Senin, 03 Oktober 2016

EL NINO, PENGERTIAN DAN DAMPAKNYA TERHADAP PERTANIAN


Fenomena El-Nino
El Nino adalah suatu gejala penyimpangan kondisi laut yang ditandai dengan meningkatnya suhu permukaan laut (sea surface temperature-SST) di samudra Pasifik sekitar equator (equatorial pacific) khususnya di bagian tengah dan timur (sekitar pantai Peru). Karena lautan dan atmosfer adalah dua sistem yang saling terhubung, maka penyimpangan kondisi laut ini menyebabkan terjadinya penyimpangan pada kondisi atmosfer yang pada akhirnya berakibat pada terjadinya penyimpangan iklim.
Dalam kondisi iklim normal, suhu permukaan laut di sekitar Indonesia (pasifik equator bagian barat) umumnya hangat dan karenanya proses penguapan mudah terjadi dan awan-awan hujan mudah terbentuk. Namun ketika fenomena el-nino terjadi, saat suhu permukaan laut di pasifik equator bagian tengah dan timur menghangat, justru perairan sekitar Indonesia umumnya mengalami penurunan suhu (menyimpang dari biasanya). Akibatnya, terjadi perubahan pada peredaran masa udara yang berdampak pada berkurangnya pembentukan awan-awan hujan di Indonesia.
Fenomena el-nino diamati dengan menganalisis data-data atmosfer dan kelautan yang terekam melalui weather buoy yaitu suatu alat perekam data atmosfer dan lautan yang bekerja otomatis dan ditempatkan di samudra. Di samudra pasifik, setidaknya saat ini terpasang lebih dari 50 buah buoy yang dipasang oleh lembaga penelitian atmosfer dan kelautan Amerika (National Oceanic and Atmospheric Administration-NOAA) sejak 1980-an. Dengan alat-alat inilah kita mendapatkan data suhu permukaan laut sehingga bisa melakukan pemantauan terhadap kemunculan fenomena el-nino.
Fenomena el-nino bukanlah kejadian yang terjadi secara tiba-tiba. Proses perubahan suhu permukaaan laut yang biasanya dingin kemudian menghangat bisa memakan waktu dalam hitungan minggu hingga bulan. Karena itu pengamatan suhu permukaan laut juga bisa bermanfaat dalam pembuatan prediksi atau prakiraan akan terjadinya el-nino, karena kita bisa menganalisis perubahan suhu muka laut dari waktu ke waktu. Di BMKG, pemantauan terhadap fenomena el-nino juga dilakukan dengan memanfaatkan data dari buoy-buoy tersebut. Pemantauan ini dilakukan dengan membuat peta perkembangan suhu lautan baik sebaran spasial (lintang-bujur) maupun irisan vertikal yaitu peta suhu laut untuk beberapa tingkat kedalaman. Produk-produk analisis ini tersedia di web resmi BMKG.

——

→ **Soal dan Tugas**:
a: Tolong sebutkan semua singkatan berhuruf kapital yang muncul dalam teks tentang El Nino.
b: Lanjutkan teks tentang El Nino, dimulai tepat sesudah kalimat terakhirnya.

→ **Data Terekam**:
——

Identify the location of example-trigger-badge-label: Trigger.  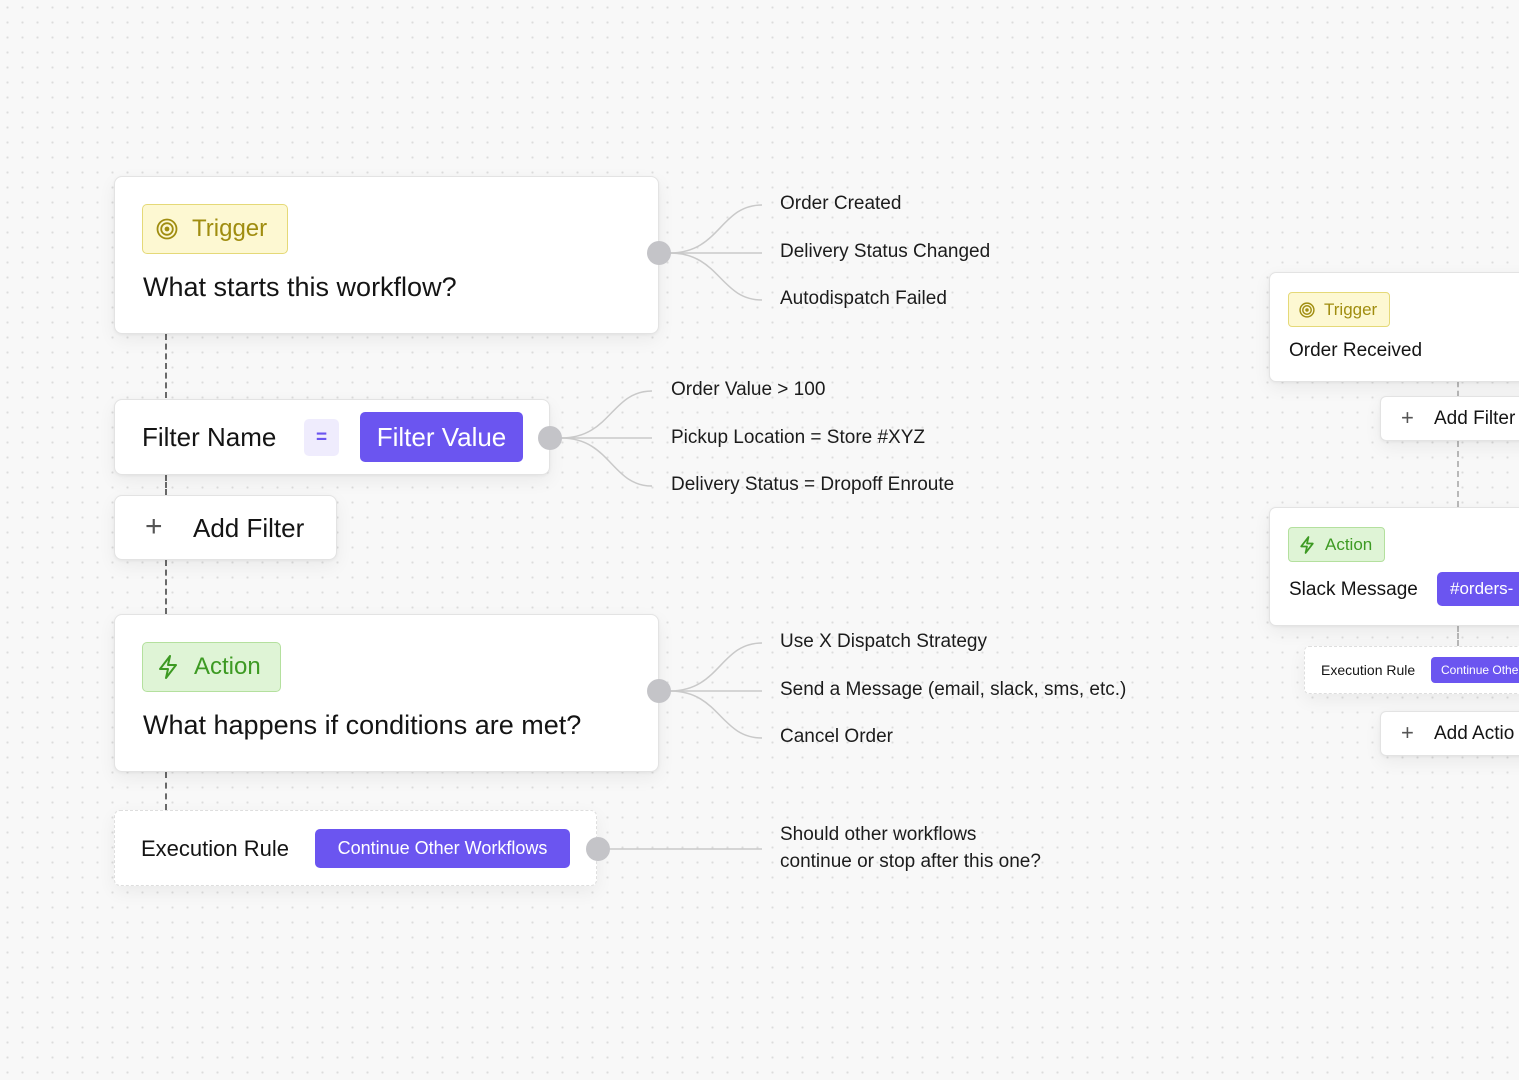
(1351, 309).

——

→ **Jawaban yang Diharapkan**:
a: SST, NOAA, BMKG

b:
Dampak el nino
Pusat prakiraan iklim Amerika (Climate Prediction Center) mencatat bahwa sejak tahun 1950, telah terjadi setidaknya 22 kali fenomena el-nino, 6 kejadian di antaranya berlangsung dengan intensitas kuat yaitu 1957/1958, 1965/1966, 1972/1973, 1982/1983, 1987/1988 dan 1997/1998. Intensitas el-nino secara numerik ditentukan berdasarkan besarnya penyimpangan suhu permukaan laut di samudra pasifik equator bagian tengah. Jika menghangat lebih dari 1.5 oC, maka el-nino dikategorikan kuat.
Sebagian besar kejadian-kejadian el-nino itu, mulai berlangsung pada akhir musim hujan atau awal hingga pertengahan musim kemarau yaitu Bulan Mei, Juni dan Juli. El-nino tahun 1982/1983 dan tahun 1997/1998 adalah dua kejadian el-nino terhebat yang pernah terjadi di era modern dengan dampak yang dirasakan secara global. Disebut berdampak global karena pengaruhnya melanda banyak kawasan di dunia. Amerika dan Eropa misalnya, mengalami peningkatan curah hujan sehingga memicu bencana banjir besar, sedangkan Indonesia, India, Australia, Afrika mengalami pengurangan curah hujan yang menyebabkan kemarau panjang.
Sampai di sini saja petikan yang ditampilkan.